What is needed: Reproduce the page_owner patch reply below in full, word for word.

Source:
** Start **
Re: [PATCH v2] mm/page_owner: Record timestamp and pid

From: Vlastimil Babka
Date: Wed Dec 09 2020 - 11:39:16 EST


On 12/9/20 1:51 PM, Georgi Djakov wrote:
> From: Liam Mark <lmark@xxxxxxxxxxxxxx>
>
> Collect the time for each allocation recorded in page owner so that
> allocation "surges" can be measured.
>
> Record the pid for each allocation recorded in page owner so that
> the source of allocation "surges" can be better identified.
>
> The above is very useful when doing memory analysis. On a crash for
> example, we can get this information from kdump (or ramdump) and parse
> it to figure out memory allocation problems.

Yes, I can imagine this to be useful.

> Please note that on x86_64 this increases the size of struct page_owner
> from 16 bytes to 32.

That's the tradeoff, but it's not a functionality intended for production, so
unless somebody says they need to enable page_owner for debugging and this
increase prevents them from fitting into available memory, let's not complicate
things with making this optional.

> Signed-off-by: Liam Mark <lmark@xxxxxxxxxxxxxx>
> Signed-off-by: Georgi Djakov <georgi.djakov@xxxxxxxxxx>

Acked-by: Vlastimil Babka <vbabka@xxxxxxx>

> ---
>
> v2:
> - Improve the commit message (Andrew and Vlastimil)
** End **
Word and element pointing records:
** Start **
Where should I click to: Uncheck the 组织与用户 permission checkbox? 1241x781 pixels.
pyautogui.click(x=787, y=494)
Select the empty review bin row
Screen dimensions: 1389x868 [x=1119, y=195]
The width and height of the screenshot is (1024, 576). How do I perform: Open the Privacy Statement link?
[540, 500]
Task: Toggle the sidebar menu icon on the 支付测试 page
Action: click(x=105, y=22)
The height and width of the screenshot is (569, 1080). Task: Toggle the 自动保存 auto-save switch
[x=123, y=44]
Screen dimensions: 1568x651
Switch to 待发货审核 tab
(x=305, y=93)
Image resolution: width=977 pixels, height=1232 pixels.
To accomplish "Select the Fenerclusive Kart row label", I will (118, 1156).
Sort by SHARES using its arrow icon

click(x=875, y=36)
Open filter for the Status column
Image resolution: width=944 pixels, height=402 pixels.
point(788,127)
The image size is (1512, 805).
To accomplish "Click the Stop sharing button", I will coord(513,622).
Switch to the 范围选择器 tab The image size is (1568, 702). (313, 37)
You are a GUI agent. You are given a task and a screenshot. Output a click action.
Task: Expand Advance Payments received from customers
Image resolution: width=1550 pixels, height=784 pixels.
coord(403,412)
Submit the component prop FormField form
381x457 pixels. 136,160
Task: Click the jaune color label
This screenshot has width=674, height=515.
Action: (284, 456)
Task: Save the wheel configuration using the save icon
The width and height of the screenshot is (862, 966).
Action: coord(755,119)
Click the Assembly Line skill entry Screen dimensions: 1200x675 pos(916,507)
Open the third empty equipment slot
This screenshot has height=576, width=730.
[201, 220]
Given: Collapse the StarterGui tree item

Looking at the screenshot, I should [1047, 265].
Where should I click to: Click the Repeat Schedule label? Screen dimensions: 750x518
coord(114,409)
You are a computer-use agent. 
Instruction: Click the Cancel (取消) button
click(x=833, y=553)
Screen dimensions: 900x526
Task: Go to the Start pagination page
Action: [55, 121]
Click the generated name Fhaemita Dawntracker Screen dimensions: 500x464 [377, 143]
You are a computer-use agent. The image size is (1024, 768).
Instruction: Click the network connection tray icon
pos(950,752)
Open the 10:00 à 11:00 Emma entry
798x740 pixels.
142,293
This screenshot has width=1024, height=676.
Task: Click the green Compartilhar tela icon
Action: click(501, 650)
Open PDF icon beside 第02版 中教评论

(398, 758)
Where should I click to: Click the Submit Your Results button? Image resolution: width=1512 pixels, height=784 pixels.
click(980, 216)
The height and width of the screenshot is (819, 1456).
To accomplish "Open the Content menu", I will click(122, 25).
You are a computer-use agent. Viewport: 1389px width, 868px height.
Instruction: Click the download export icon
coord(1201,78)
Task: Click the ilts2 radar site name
** End **
Response for this exercise:
Re: [PATCH v2] mm/page_owner: Record timestamp and pid

From: Vlastimil Babka
Date: Wed Dec 09 2020 - 11:39:16 EST


On 12/9/20 1:51 PM, Georgi Djakov wrote:
> From: Liam Mark <lmark@xxxxxxxxxxxxxx>
>
> Collect the time for each allocation recorded in page owner so that
> allocation "surges" can be measured.
>
> Record the pid for each allocation recorded in page owner so that
> the source of allocation "surges" can be better identified.
>
> The above is very useful when doing memory analysis. On a crash for
> example, we can get this information from kdump (or ramdump) and parse
> it to figure out memory allocation problems.

Yes, I can imagine this to be useful.

> Please note that on x86_64 this increases the size of struct page_owner
> from 16 bytes to 32.

That's the tradeoff, but it's not a functionality intended for production, so
unless somebody says they need to enable page_owner for debugging and this
increase prevents them from fitting into available memory, let's not complicate
things with making this optional.

> Signed-off-by: Liam Mark <lmark@xxxxxxxxxxxxxx>
> Signed-off-by: Georgi Djakov <georgi.djakov@xxxxxxxxxx>

Acked-by: Vlastimil Babka <vbabka@xxxxxxx>

> ---
>
> v2:
> - Improve the commit message (Andrew and Vlastimil)